Presto anche il Sant’Anna sarà dotato di postazioni Skype (Foto d'archivio Newpress)
Modena, 13 agosto 2017 - "E’ impossibile monitorare i colloqui, soprattutto quelli in arabo. Così come avere contezza di chi realmente si trova dall’altra parte del monitor. In questo modo è impossibile stabilire se vi siano contatti con soggetti che fanno proselitismo o se si rischi comunque di fomentare, senza regolamentazione, il terrorismo islamico". C’è preoccupazione nelle carceri per la legge che prevede appunto il collegamento Skype nei penitenziari al fine di consentire ai detenuti di effettuare videochiamate con i propri familiari. "La legge esclude contatti con l’esterno solo per detenuti pericolosi – afferma Giovanni Battista Durante, segretario generale aggiunto Sappe – ma si pone comunque il problema legato al terrorismo islamico e alla radicalizzazione. Chi mostra chiari segnali in tal senso viene attenzionato, ma non è così per tutti e spesso quelli più a rischio sono detenuti comuni, finiti in carcere per droga e altri reati. Non possiamo sapere se nel corso della detenzione si siano o meno radicalizzati e, di conseguenza, neppure che tipo di messaggi potrebbero inviare all’esterno attraverso le videochiamate. Come facciamo a capire con chi sono in collegamento? E a breve sarà tutto pronto per le chiamate Skype, dobbiamo solo attrezzare le strutture".
E c’è un’altra ‘novità’ che preoccupa i sindacati; ovvero la camera per l’affettività. "I detenuti – spiega ancora Durante – potranno fare ‘colloqui riservati’ di 24 ore con le compagne. Anche qui i disagi riguardano l’organizzazione e la gestione: chi potrà avere rapporti sessuali in carcere? I carcerati sposati oppure anche quelli conviventi o accompagnati? Chi lo può stabilire? E con le detenute come la mettiamo? – si chiede il poliziotto – ricordiamo che esiste il differimento della pena per le donne incinta. Se tutte restano incinta che facciamo? Non c’è regolamentazione neppure in questo caso ma dobbiamo adeguarci alla legge e creare gli spazi".
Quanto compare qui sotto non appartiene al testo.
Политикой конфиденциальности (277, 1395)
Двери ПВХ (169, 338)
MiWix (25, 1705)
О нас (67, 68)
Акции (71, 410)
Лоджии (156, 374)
Infine, fa presente Durante, c’è il discorso della ‘vigilanza dinamica’. "E’ un modello istituito per legge e rappresenta un grande errore perchè la gestione del carcere è legata anche a fenomeni contingenti. Secondo la normativa i detenuti devono essere liberi almeno otto ore al giorno, sottoposti a controlli sporadici. Di questa ‘libertà’ potrebbero beneficiare tutti, anche chi è sottoposto a misure di alta sicurezza. Sono rivoluzioni che vanno regolamentati e valutate caso per caso".